JH: The focus has largely been on TKIs (tyrosine kinase inhibitors) because the pharmaceutical industry has a lot of experience with engineering this class of treatments. But researchers are also looking at other options for therapy as well. There is a lot of interest in leveraging the patient’s natural defenses, the immune system, in fighting off the cancer. There are also ongoing studies looking at combining different treatments to optimize outcomes for patients.
Recently, my team has been studying the effect of driver mutations on the 3D structure of the EGFR protein to help us predict how effective a treatment will be in patients.

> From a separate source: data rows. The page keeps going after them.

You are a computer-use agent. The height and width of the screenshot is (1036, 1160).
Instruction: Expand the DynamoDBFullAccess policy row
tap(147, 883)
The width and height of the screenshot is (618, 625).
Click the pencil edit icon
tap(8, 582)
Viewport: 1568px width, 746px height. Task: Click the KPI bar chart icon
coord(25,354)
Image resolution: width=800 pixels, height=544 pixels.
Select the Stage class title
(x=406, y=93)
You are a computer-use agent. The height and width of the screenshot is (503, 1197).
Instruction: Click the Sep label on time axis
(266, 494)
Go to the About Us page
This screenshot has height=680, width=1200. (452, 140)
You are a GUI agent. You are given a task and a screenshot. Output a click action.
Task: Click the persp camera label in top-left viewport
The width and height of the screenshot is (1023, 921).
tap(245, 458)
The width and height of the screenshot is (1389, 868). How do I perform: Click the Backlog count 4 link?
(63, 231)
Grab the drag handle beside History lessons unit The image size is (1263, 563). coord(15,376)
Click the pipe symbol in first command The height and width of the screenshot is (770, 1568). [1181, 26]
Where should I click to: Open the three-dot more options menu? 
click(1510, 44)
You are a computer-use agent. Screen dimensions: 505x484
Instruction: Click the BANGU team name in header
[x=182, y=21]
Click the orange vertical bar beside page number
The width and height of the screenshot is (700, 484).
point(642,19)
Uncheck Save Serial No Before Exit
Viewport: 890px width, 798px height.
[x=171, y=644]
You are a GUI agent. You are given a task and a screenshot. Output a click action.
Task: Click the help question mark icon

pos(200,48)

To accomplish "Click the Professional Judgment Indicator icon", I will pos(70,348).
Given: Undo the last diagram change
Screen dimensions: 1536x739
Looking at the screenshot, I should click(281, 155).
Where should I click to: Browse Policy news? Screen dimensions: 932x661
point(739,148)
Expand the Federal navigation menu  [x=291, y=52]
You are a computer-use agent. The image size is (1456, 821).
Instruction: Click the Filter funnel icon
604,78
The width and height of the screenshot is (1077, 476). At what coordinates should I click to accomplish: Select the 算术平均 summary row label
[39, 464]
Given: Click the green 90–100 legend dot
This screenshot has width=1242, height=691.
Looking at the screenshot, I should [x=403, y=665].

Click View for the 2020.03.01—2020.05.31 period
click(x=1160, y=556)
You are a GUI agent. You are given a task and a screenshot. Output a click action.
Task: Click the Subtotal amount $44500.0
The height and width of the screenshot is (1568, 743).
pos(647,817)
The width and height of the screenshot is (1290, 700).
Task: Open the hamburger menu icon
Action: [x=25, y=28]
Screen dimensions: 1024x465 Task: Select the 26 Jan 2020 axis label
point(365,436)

LF: What are challenges in the field?
JH: As our therapies begin to get more personalized and refined, it becomes more difficult to keep up with the drugs and their applications. Also, clinical trials have become more challenging. In the past, we would do clinical trials for all lung cancer patients batched together – it was easy to find and enroll patients who matched the criteria for the clinical trial. Now we are doing clinical trials where only 1%-2% of lung cancer patients are even eligible for the trial, so the clinical trials are more difficult to fill.
LF: How can nonprofits, like LUNGevity, help us overcome these challenges?
JH: First, we should continue to increase awareness of progress in the field. As new therapies evolve, lung cancer is breaking into smaller and smaller subgroups. It is critical that patients and their caregivers know about these subgroups, like EGFR exon20 or other types of less common mutations.
Second, it’s important to recognize that pharmaceutical companies are not always able to go after these smaller subtypes; they often end up going after the largest unmet need. When organizations, like LUNGevity, support early-stage researchers who are studying these less common mutations, we can keep the efforts going and continue to make progress in the field.
LF: Is there anything you’d like to add?
JH: For lung cancer investigators, the most tenuous part of our careers is the early stage of being a faculty member. It can be difficult to get the funding you need to establish yourself in the field. This is particularly true for researchers who are trying to study a smaller subtype of lung cancer.
Early-stage research funding is valuable support that allows promising scientists to establish themselves in an area that will hopefully blossom into a long, impactful career.
When I was a junior investigator, I was supported in part by LUNGevity. That support helped me establish my laboratory and laid the groundwork for a lot of exciting research that my team does today. That is why research funding from groups like LUNGevity is so central to driving innovation in the field of lung cancer research and treatment.